Copy each of the following entries exactly, keeping every line as it stands.

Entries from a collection
┄┄┄┄┄┄┄┄┄┄┄┄┄┄┄┄┄┄┄┄

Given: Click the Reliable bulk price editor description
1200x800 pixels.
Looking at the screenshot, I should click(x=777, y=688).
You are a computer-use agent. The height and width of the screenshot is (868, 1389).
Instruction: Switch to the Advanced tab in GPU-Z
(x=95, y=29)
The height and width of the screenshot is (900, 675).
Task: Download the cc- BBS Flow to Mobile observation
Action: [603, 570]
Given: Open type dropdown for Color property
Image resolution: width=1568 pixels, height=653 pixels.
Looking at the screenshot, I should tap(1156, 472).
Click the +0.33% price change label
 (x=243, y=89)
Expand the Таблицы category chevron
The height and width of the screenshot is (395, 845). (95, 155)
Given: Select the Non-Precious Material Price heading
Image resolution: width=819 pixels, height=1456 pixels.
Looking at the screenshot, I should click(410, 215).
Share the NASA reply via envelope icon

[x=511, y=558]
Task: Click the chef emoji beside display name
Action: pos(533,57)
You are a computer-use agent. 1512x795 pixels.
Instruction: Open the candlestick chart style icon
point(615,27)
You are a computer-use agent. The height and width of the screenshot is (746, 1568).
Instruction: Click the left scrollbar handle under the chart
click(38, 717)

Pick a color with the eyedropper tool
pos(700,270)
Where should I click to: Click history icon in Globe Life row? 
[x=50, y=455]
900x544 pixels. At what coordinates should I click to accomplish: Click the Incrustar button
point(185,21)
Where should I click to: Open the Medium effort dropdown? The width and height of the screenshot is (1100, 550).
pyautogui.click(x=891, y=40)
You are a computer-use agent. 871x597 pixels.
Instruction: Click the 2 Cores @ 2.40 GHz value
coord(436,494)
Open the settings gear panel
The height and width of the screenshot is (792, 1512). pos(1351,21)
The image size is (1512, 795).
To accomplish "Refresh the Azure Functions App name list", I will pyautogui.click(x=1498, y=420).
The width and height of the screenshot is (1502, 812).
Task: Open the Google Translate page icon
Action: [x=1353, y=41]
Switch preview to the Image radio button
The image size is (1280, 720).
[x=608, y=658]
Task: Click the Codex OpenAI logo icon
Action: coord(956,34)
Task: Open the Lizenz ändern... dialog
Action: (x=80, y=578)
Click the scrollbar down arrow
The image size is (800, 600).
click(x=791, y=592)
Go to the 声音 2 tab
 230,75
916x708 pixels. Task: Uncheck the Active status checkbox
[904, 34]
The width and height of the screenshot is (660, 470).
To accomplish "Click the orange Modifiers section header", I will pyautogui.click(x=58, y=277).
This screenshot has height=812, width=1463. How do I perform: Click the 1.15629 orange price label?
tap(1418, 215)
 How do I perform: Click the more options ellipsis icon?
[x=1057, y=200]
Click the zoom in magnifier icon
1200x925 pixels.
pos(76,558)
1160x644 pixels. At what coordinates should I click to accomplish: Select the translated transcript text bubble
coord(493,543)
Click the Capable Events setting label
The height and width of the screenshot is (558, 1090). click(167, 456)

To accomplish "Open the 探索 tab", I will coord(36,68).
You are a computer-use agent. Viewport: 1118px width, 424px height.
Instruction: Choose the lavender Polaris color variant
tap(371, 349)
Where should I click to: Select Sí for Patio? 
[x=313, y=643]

┄┄┄┄┄┄┄┄┄┄┄┄┄┄┄┄┄┄┄┄

_Problem solution_
Given: Click the Reliable bulk price editor description
1200x800 pixels.
Looking at the screenshot, I should click(x=777, y=688).
You are a computer-use agent. The height and width of the screenshot is (868, 1389).
Instruction: Switch to the Advanced tab in GPU-Z
(x=95, y=29)
The height and width of the screenshot is (900, 675).
Task: Download the cc- BBS Flow to Mobile observation
Action: [603, 570]
Given: Open type dropdown for Color property
Image resolution: width=1568 pixels, height=653 pixels.
Looking at the screenshot, I should tap(1156, 472).
Click the +0.33% price change label
 (x=243, y=89)
Expand the Таблицы category chevron
The height and width of the screenshot is (395, 845). (95, 155)
Given: Select the Non-Precious Material Price heading
Image resolution: width=819 pixels, height=1456 pixels.
Looking at the screenshot, I should click(410, 215).
Share the NASA reply via envelope icon

[x=511, y=558]
Task: Click the chef emoji beside display name
Action: pos(533,57)
You are a computer-use agent. 1512x795 pixels.
Instruction: Open the candlestick chart style icon
point(615,27)
You are a computer-use agent. The height and width of the screenshot is (746, 1568).
Instruction: Click the left scrollbar handle under the chart
click(38, 717)

Pick a color with the eyedropper tool
pos(700,270)
Where should I click to: Click history icon in Globe Life row? 
[x=50, y=455]
900x544 pixels. At what coordinates should I click to accomplish: Click the Incrustar button
point(185,21)
Where should I click to: Open the Medium effort dropdown? The width and height of the screenshot is (1100, 550).
pyautogui.click(x=891, y=40)
You are a computer-use agent. 871x597 pixels.
Instruction: Click the 2 Cores @ 2.40 GHz value
coord(436,494)
Open the settings gear panel
The height and width of the screenshot is (792, 1512). pos(1351,21)
The image size is (1512, 795).
To accomplish "Refresh the Azure Functions App name list", I will pyautogui.click(x=1498, y=420).
The width and height of the screenshot is (1502, 812).
Task: Open the Google Translate page icon
Action: [x=1353, y=41]
Switch preview to the Image radio button
The image size is (1280, 720).
[x=608, y=658]
Task: Click the Codex OpenAI logo icon
Action: coord(956,34)
Task: Open the Lizenz ändern... dialog
Action: (x=80, y=578)
Click the scrollbar down arrow
The image size is (800, 600).
click(x=791, y=592)
Go to the 声音 2 tab
 230,75
916x708 pixels. Task: Uncheck the Active status checkbox
[904, 34]
The width and height of the screenshot is (660, 470).
To accomplish "Click the orange Modifiers section header", I will pyautogui.click(x=58, y=277).
This screenshot has height=812, width=1463. How do I perform: Click the 1.15629 orange price label?
tap(1418, 215)
 How do I perform: Click the more options ellipsis icon?
[x=1057, y=200]
Click the zoom in magnifier icon
1200x925 pixels.
pos(76,558)
1160x644 pixels. At what coordinates should I click to accomplish: Select the translated transcript text bubble
coord(493,543)
Click the Capable Events setting label
The height and width of the screenshot is (558, 1090). click(167, 456)

To accomplish "Open the 探索 tab", I will coord(36,68).
You are a computer-use agent. Viewport: 1118px width, 424px height.
Instruction: Choose the lavender Polaris color variant
tap(371, 349)
Where should I click to: Select Sí for Patio? 
[x=313, y=643]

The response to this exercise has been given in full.